About this blog

This blog was started as an on-going adjunct repository for the book publication Japanese Photography Magazines, 1880s to 1980s. Assembling an editorial structure that includes publications spanning one hundred years means that there is a lot of material that won’t make it into the book. This blog is one way of allowing for that overflow to be accessible to book’s readers. At the same time, it allows for some lateral expansion of the material that was included in the book, allowing for the discussion topics to get expand beyond what is included in the final edit. 

The blog’s title shashin_no_arikata is a romanization of 写真の在り方. “shashin” means photography. “no” in a possessive marker. “arikata” is most closely translated as “a way” or “method” or “form of being”. The title is a bit of a meditation on the approach of the book itself. While the aim of the book is to canvas 100 years of camera and photography magazines from Japan, the larger endeavor is to tell the history of Japanese photography. By limiting the book’s focus to print media, there are many aspects of the photography that we can bring to the forefront. Considering magazines as a media and looking at the photography as a function of that media allows us to discuss Japanese photography within the context of mass media, Japan’s camera industry, for example. It also allows us to discuss subjects that are about transitions of generation or the personal, individual stories of photographies relative to society as a whole. As with a couple of other books Setting Sun: Writings by Japanese Photographers and Japanese Photobooks of the 1960s & 70s, I’ve centered a discussion of photography around something other than photography and images, per se. 

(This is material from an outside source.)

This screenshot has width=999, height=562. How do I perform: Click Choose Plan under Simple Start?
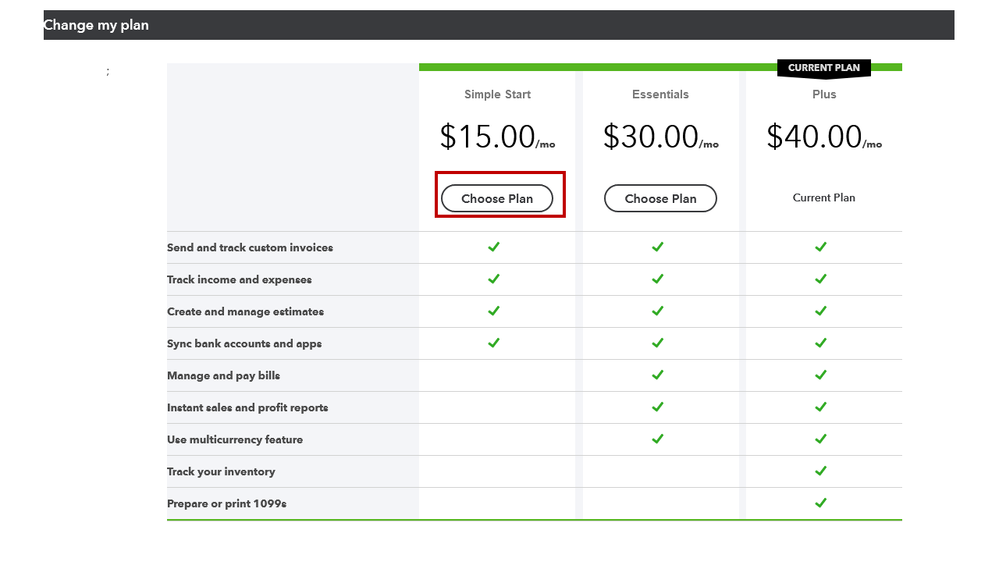(x=497, y=198)
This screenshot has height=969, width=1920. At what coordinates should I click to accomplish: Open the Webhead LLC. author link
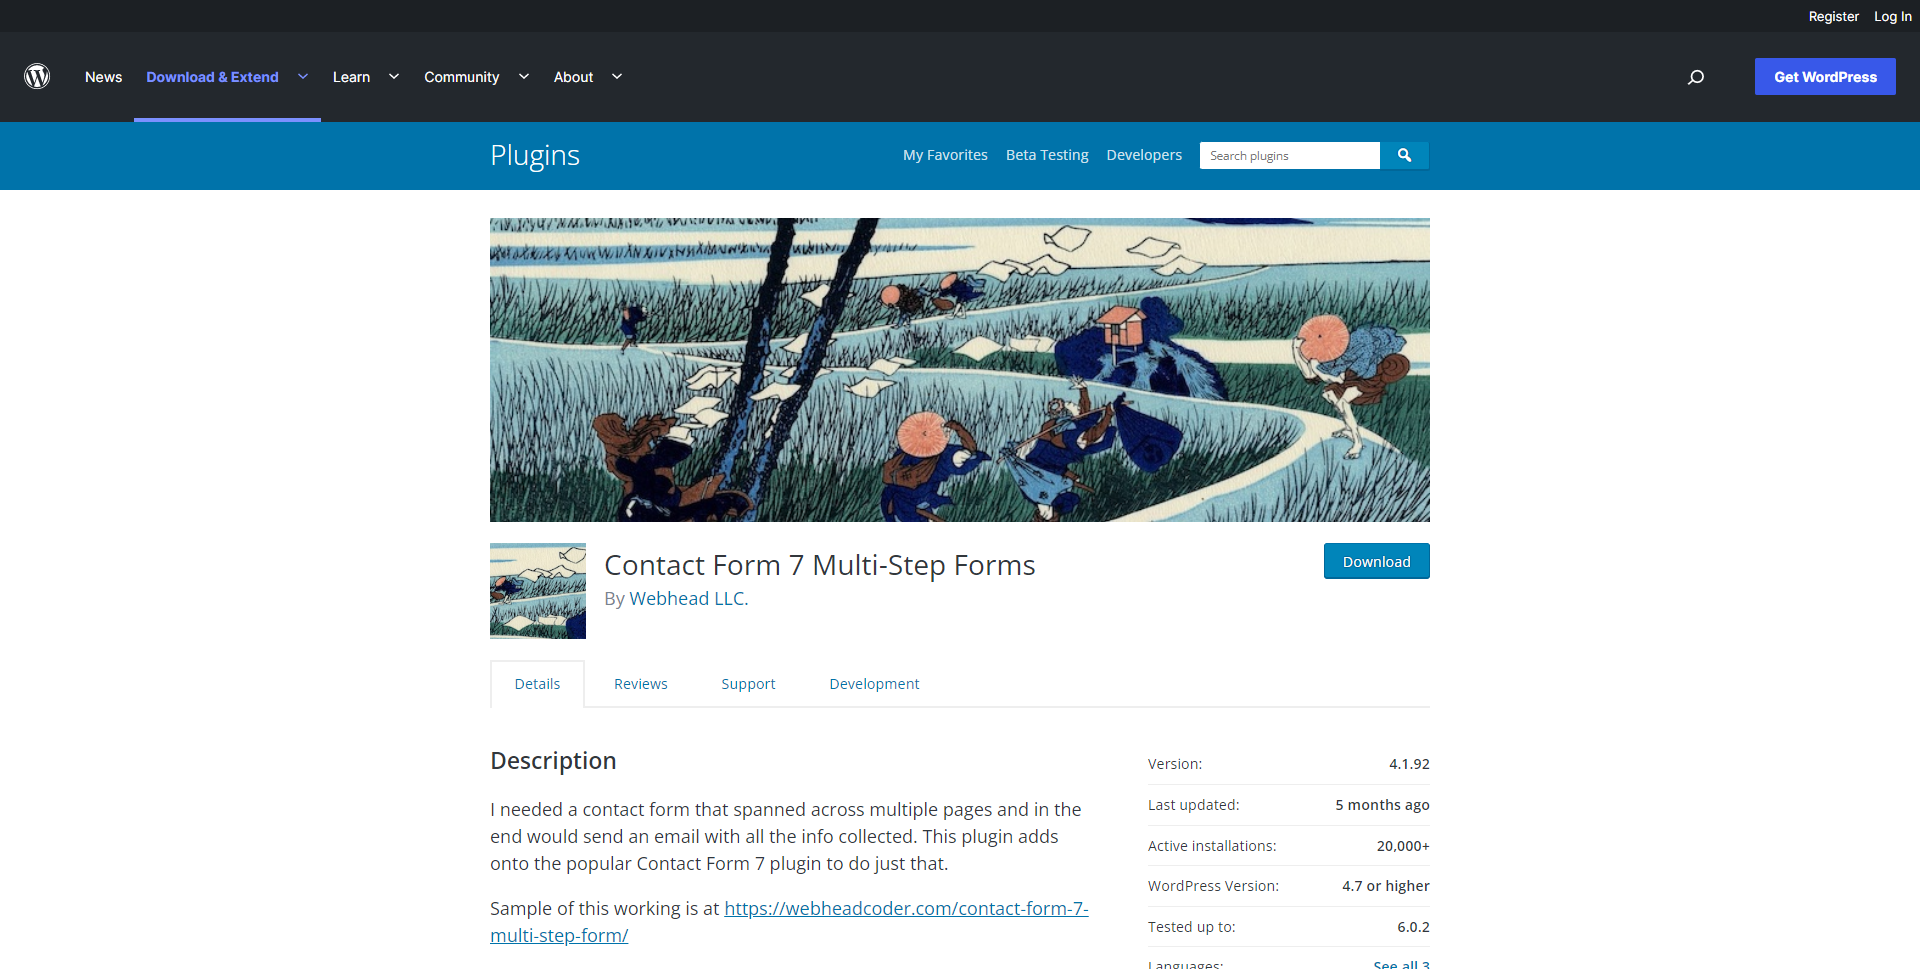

This blog allows me to go to off on several offshoot topics that I feel will enhance the reader’s experience of the book proper. There are also several instances where I can provide expanded background information for materials and texts that I’ve included in the book. Moreover, the contemporary reader is more like to begin reading/looking from the book from some random page. This is quite different with how a lot of books used to be written, wherein readers were expected to start reading at the first page of the book. And the contemporary reader probably has a mobile device in hand, looking up somewhat while reading. Perhaps in accessing this blog, you’ll be able to approach the book with an alternative entry points. There’s so much to explore and I hope you enjoy that process.